■ Vorliegender Auszug ■
════════
Freitag, 31. Juli 2009

Erforderlichkeit des Umzuges; vorläufige Zusicherung

Ein Umzug ist im Sinne des § 22 Abs. 2 S. 2 SGB II erforderlich, wenn der Wunsch nach einer eigenen Wohnung einen plausiblen, nachvollziehbaren und verständlichen Grund darstellt, der auch einen Nichthilfeempfänger zu einem Umzug bewegen würde. Die Notwendigkeit eines Umzuges ist nach Überzeugung des LSG Berlin-Brandenburg hier hinreichend dargelegt worden. Ein Hobbyraum im Keller ohne ausreichende natürliche Beleuchtung ist kein geeigneter Wohnraum (vgl. die Anforderungen an allgemein Aufenthaltsräume in § 48 Abs. 1 Bauordnung Berlin und speziell an Wohnräume im Hinblick auf Belichtung und Belüftung (§ 4 Abs. 2 Nr. 7 Gesetz zur Beseitigung von Wohnungsmissständen in Berlin). Daher lagen hier bereits nach der für das Jobcenter zu beachtenden Nr. 7 Abs. 5 f der Ausführungsvorschriften zur Gewährung von Leistungen gemäß § 22 SGB II und §§ 29 und 34 SGB XII (AV-Wohnen) vom 10. Februar 2009 unzumutbare Wohnverhältnisse vor.
════════
■ Gesammelte Daten ■
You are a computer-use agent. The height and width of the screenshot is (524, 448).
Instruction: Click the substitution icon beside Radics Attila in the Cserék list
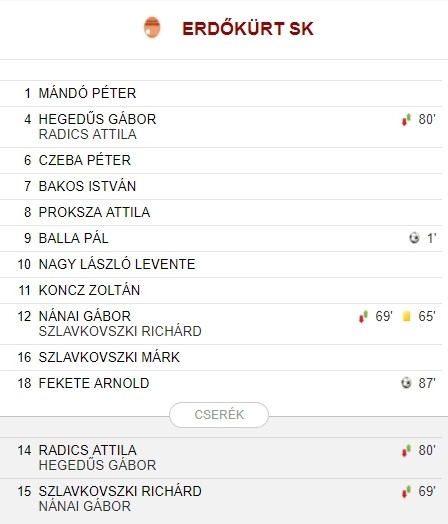(x=406, y=450)
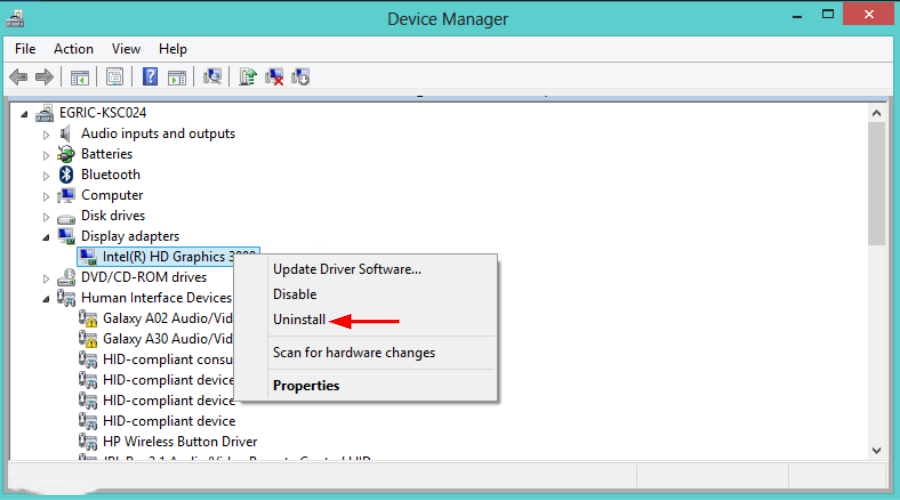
════════
Wie geht der Beitrag zur Erforderlichkeit des Umzuges nach seinem letzten Satz weiter? Schreiben Sie die Fortsetzung.

■ Antwort zur Aufgabe ■
Im Einzelfall, hier wenn das Jobcenter alle früheren Wohnungsangebote abgelehnt hatte, der Verlust des aktuellen Angebots droht und der Vermieter mit einer Verpflichtung über das Eilverfahren im Rücken zum Vertragsabschluss bereit wäre, kann ein Anspruch auf vorläufige Verpflichtung zur Abgabe einer Zusicherung nach § 22 Abs. 2 S. 1 Sozialgesetzbuch 2 (SGB II) durch das Jobcenter im gerichtlichen Eilverfahren bestehen.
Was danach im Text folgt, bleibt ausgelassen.